Resonance tenía bastante fácil haber sido simplemente otro A Plague Tale. Cambiar de protagonista, contar una historia anterior a Amicia y Hugo y seguir explotando la misma fórmula. Por suerte, Asobo ha preferido hacer algo bastante más interesante.
Esta tercera entrega funciona como precuela y pone el foco sobre un personaje que ya conocíamos de Requiem. Pero el cambio importante no está solamente en quién protagoniza la aventura, sino en cómo se juega.
Los dos anteriores estaban mucho más ligados al sigilo. Aquí sigue existiendo, pero Resonance quiere que te pegues más.
Tenemos parrys, bloqueos, esquivas y avisos que permiten reaccionar a los ataques enemigos. El resultado es un juego bastante más directo y dinámico, algo que personalmente le sienta muy bien a la saga.
Eso no significa que el combate sea perfecto.
De hecho, probablemente sea uno de sus puntos más mejorables. Hay más mecánicas, pero los enfrentamientos siguen siendo bastante simples y llega un momento en el que puedes solucionar muchas peleas atacando constantemente hasta cargarte a todo lo que tienes delante.
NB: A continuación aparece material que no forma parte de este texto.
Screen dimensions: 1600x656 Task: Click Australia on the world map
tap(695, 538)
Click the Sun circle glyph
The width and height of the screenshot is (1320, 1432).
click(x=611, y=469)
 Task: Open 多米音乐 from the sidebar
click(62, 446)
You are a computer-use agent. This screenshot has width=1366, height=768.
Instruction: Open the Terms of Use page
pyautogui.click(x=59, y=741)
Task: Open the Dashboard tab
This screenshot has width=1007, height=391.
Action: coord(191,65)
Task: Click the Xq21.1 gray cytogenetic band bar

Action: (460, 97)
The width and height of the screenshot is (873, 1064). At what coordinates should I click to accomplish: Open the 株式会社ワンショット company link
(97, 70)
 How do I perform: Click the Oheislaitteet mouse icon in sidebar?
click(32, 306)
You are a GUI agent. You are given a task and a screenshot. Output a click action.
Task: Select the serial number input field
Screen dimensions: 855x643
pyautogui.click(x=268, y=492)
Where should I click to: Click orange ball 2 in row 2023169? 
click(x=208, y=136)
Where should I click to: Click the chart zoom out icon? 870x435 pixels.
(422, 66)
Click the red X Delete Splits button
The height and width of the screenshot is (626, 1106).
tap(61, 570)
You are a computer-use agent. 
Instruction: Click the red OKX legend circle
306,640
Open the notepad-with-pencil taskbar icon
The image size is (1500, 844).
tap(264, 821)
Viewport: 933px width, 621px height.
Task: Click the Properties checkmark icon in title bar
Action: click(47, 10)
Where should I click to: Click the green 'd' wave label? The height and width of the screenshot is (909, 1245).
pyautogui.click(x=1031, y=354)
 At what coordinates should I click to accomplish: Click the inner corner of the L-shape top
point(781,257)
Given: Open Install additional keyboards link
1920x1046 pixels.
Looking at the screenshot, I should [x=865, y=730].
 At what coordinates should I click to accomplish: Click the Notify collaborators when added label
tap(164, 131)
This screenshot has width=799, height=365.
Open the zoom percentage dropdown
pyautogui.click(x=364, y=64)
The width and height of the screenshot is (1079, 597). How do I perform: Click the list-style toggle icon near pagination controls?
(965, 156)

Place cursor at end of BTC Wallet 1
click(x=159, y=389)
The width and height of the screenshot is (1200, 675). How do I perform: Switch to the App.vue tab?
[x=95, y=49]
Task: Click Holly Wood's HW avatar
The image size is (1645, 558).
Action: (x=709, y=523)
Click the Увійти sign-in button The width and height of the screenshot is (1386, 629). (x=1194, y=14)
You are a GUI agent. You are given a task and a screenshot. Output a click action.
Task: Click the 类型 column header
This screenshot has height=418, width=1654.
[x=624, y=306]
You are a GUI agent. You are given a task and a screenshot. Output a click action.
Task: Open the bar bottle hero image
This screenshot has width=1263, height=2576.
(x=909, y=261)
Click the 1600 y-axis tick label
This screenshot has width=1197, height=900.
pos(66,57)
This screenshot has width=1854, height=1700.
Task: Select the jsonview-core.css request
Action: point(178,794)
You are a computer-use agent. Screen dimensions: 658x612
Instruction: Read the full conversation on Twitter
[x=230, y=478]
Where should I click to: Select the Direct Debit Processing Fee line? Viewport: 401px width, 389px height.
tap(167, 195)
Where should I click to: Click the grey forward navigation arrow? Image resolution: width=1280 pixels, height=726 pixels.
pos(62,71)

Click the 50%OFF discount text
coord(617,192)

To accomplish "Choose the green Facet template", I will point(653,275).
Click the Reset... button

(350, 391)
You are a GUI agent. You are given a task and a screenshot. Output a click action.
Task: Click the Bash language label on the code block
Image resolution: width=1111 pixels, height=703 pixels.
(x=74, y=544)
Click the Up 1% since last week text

Hay una buena base, pero le falta algo de profundidad.
Donde cuesta bastante más encontrarle problemas es cuando empiezas a mirar alrededor.
Visualmente es, sin demasiadas dudas, el A Plague Tale más espectacular de los tres. Escenarios enormes, iluminación, ruinas, vegetación y una ambientación mediterránea que consigue diferenciar esta entrega muchísimo de las anteriores. La Isla del Minotauro es uno de los grandes protagonistas de la aventura y el juego aprovecha su mitología y arquitectura para construir algunos de sus mejores momentos.
Aunque hay una tradición que parece imposible de abandonar en los videojuegos modernos: puedes tener una iluminación espectacular, texturas increíbles y escenarios que parecen una fotografía... y después alguien se gira y el pelo decide que pertenece a otro videojuego.
También hay bastante diferencia entre sus modos gráficos. Priorizar la calidad hace que el movimiento pueda sentirse algo tosco, mientras que el modo rendimiento resulta bastante más agradable si prefieres jugar a 60 fps.
Pero si hay algo que hace especialmente interesante a Resonance es cómo utiliza la mitología para ampliar el universo de A Plague Tale.
La historia mezcla elementos que ya conocíamos alrededor de la mácula con nuevos mitos y misterios, consiguiendo que esta precuela tenga algo propio que contar en lugar de limitarse a rellenar huecos entre juegos.
Y funciona.
Conocer mejor a Sophia y descubrir cómo encaja todo con lo que posteriormente viviríamos junto a Amicia y Hugo hace que la historia gane muchísimo conforme avanzan las horas.
A eso hay que sumarle una banda sonora magnífica, probablemente uno de los apartados más destacados de toda la aventura. La música sabe cuándo quedarse detrás acompañando la exploración y cuándo ponerse en primer plano para darle todavía más fuerza a una escena.